The blood pressure isn’t the problem in aortic dissection, but we have good reason to believe that elevated blood pressure (and heart rate) makes things worse. If strongly suspected or confirmed, call a surgeon and aggressively dose opiates to abolish pain and anxiety as you bring heart rate down to 60 using IV esmolol (or diltiazem/verapamil if beta blockers are contraindicated); this will also reduce blood pressure. If at that point blood pressure isn’t as low as it could be, add a titratable vasodilator like nicardipine and bring pressure as low as possible while maintaining organ perfusion. [ref]

Preeclampsia is an important hypertensive emergency that is easy to overlook, especially postpartum–almost always within two weeks but possibly up to six weeks after delivery. Hypertensive pregnant or postpartum patients with signs of preeclampsia should be treated with high-dose magnesium (start with 6 g over 20 minutes). EMCREG recommends keeping blood pressure under 160/110 in the antepartum and intrapartum period and less than 150/100 if postpartum or if platelet count is < 100,000. Magnesium will have a salutary effect on blood pressure but if not at target, labetalol is the recommended agent. Other beta blockers and ACE inhibitors should be avoided in pregnancy. Delivery is the therapy of interest in most of these patients, they are therefore usually best managed on L&D.

Blood pressure management is key in subarachnoid hemorrhage, analogous to aortic dissection. Use nicardipine to keep SBP less than 160. [ref] Nimodipine, given orally, is to prevent vasospasm later on, not to lower blood pressure. There’s a lot to think about in SAH, so get some help, even if it comes from a dubious source.

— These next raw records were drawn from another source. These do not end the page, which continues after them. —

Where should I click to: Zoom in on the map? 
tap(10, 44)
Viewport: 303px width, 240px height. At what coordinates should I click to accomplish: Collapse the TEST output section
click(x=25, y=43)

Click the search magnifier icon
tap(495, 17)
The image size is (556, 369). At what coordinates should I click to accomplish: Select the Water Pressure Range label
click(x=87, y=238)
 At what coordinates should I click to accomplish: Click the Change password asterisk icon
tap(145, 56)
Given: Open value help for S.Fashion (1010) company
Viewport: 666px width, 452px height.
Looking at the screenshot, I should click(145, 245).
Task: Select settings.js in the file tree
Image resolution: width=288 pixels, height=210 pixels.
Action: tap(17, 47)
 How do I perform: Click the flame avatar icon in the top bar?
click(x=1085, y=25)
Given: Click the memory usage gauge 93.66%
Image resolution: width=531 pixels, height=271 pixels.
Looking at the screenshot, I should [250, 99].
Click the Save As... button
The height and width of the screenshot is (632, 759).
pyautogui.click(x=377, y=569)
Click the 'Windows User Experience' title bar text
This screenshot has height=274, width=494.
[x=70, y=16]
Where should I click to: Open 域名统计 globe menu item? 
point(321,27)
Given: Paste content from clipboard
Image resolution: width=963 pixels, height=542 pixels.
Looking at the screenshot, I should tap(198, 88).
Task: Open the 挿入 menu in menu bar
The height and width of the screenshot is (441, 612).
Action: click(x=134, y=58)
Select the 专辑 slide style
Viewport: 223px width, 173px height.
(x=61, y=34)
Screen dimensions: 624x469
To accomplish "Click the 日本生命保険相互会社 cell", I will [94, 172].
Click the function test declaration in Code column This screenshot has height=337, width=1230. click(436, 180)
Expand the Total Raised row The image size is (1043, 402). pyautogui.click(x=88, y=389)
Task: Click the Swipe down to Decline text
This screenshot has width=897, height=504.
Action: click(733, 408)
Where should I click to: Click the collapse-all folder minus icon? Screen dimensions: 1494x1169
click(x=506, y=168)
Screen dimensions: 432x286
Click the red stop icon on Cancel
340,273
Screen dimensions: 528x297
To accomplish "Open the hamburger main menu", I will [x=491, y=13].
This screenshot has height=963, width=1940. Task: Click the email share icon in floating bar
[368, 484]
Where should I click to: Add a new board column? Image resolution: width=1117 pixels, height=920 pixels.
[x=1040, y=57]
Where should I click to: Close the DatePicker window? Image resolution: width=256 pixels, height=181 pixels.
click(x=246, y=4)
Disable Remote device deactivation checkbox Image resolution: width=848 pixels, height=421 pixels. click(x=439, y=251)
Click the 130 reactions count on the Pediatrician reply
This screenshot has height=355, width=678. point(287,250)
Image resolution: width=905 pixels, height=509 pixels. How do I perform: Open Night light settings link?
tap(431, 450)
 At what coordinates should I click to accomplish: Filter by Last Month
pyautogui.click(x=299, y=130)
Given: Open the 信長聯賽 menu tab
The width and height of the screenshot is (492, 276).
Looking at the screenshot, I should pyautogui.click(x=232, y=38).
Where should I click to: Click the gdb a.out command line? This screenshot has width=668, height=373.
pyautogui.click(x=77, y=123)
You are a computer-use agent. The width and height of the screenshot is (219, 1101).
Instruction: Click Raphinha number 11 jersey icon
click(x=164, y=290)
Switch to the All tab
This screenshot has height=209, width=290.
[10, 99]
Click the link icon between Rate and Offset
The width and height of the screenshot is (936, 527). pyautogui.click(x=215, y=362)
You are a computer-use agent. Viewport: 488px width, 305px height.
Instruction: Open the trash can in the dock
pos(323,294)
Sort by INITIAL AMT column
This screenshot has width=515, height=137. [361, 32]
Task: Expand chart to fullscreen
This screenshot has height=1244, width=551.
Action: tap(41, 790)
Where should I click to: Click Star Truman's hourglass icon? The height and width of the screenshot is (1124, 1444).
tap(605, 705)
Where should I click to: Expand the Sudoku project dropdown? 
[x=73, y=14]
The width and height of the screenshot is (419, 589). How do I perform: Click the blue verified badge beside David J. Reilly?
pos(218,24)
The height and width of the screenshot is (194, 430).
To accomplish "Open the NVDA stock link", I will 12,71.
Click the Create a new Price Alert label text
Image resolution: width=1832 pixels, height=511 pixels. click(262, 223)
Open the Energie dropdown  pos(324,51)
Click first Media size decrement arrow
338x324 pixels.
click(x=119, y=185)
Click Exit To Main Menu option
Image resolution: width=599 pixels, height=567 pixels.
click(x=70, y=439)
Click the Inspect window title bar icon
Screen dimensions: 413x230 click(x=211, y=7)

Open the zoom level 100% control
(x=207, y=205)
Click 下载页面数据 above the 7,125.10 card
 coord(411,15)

Hypertensive encephalopathy is not headache, patients with hypertensive encephalopathy are encephalopathic and acutely ill. You are not going to diagnose hypertensive encephalopathy until after you’ve ruled out intracranial hemorrhage, because when a patient presents altered and looking bad with a very high blood pressure, it’s much more likely to be ICH, so that patient needs management of ABC’s and then a quick CT scan. If the CT scan is negative, and the patient continues to be altered and very hypertensive, start your nicardipine drip. If the patient’s mentation improves with lowering of blood pressure, you then say, aha, that was hypertensive encephalopathy.

Acute ischemic stroke and spontaneous intracranial hemorrhage patients often have very high blood pressure and medical science has not yet determined if patients with these conditions benefit from blood pressure reduction. For ischemic stroke, If you’re using thrombolytics, keep blood pressure under 180/105 using nicardipine or labetalol. Otherwise, the latest recommendations are to lower blood pressure above 220/120 by 15% within 24 hours. The AHA says it’s probably safe to lower systolic blood pressure to 140 in ICH patients. Otherwise they suggest blood pressure management according to this table, which isn’t confusing at all. In traumatic brain injury, leave hypertension alone; focus on preventing hypotension and teaching your consultants that ketamine does not raise ICP and is an appropriate RSI agent in this context.

Lastly, tell your patients who check their blood pressure at home and then come in for hypertension that checking blood pressure at home causes cancer.